The pound continued its slide against both the dollar and the euro Wednesday, as the latest U.K. papers on its post-Brexit relationship with the European Union suggested a leadership still thrashing about for options rather than delivering a clear set of proposals.

The pound has traded for much of the morning so far at below $1.28 for the first time since June. At 10.02 am in London, the currency had recovered slightly from the morning's low of $1.2792 against the greenback to trade at $1.2802 and the euro was trading at £0.9211, up 0.42% compared with the previous close of 0.9172

With the timetable for talks getting ever-tighter, businesses from airports to the auto-industry still looking for clues on what a softer-than-previously envisaged Brexit will look like.
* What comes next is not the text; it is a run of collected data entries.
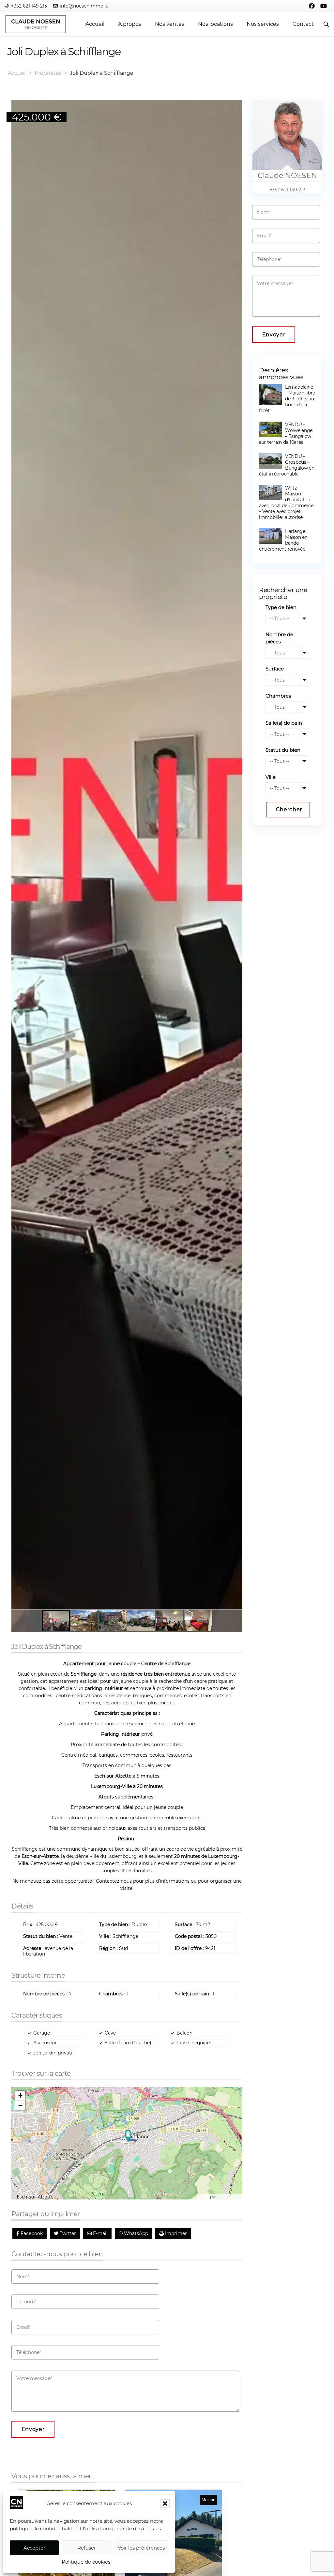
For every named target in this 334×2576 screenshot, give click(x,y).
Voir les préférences (141, 2548)
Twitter (67, 2233)
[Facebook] (312, 6)
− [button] (20, 2105)
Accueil (17, 73)
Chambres (278, 696)
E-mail (100, 2233)
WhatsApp (135, 2233)
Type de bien (281, 607)
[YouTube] (323, 6)
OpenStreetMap (228, 2196)
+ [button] (20, 2095)
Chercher (289, 809)
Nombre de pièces (279, 638)
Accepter (34, 2548)
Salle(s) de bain (284, 723)
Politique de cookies (86, 2562)
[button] (165, 2503)
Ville (271, 777)
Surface (275, 669)
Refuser (86, 2548)
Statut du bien (283, 750)
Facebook (31, 2233)
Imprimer (175, 2233)
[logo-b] (36, 24)
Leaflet (203, 2196)
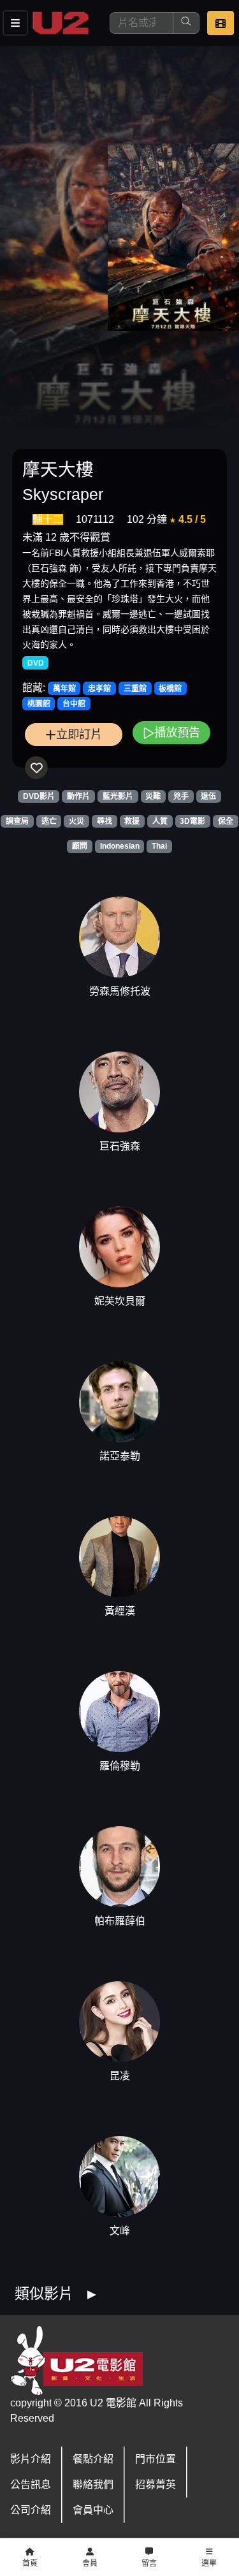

Meanwhile gloom over Britain's economic prospects continued to worry the markets, despite the surprise news yesterday that tax revenues last month outstripped spending by £200 million to create the first July surplus for 15 years.

Yet in the Eurozone, the latest IHS Markit surveys point to a continued recovery especially in manufacturing and particularly in France where the results were unexpectedly positive. The purchasing managers' index for the French manufacturing sector rose to 55.8 from 54.9 the previous month, well in advance of expectations and the fastest in more than six years.

In Germany, the manufacturing index, increased to 55.7 from 54.7 in July, instead of remaining flat as economists predicted.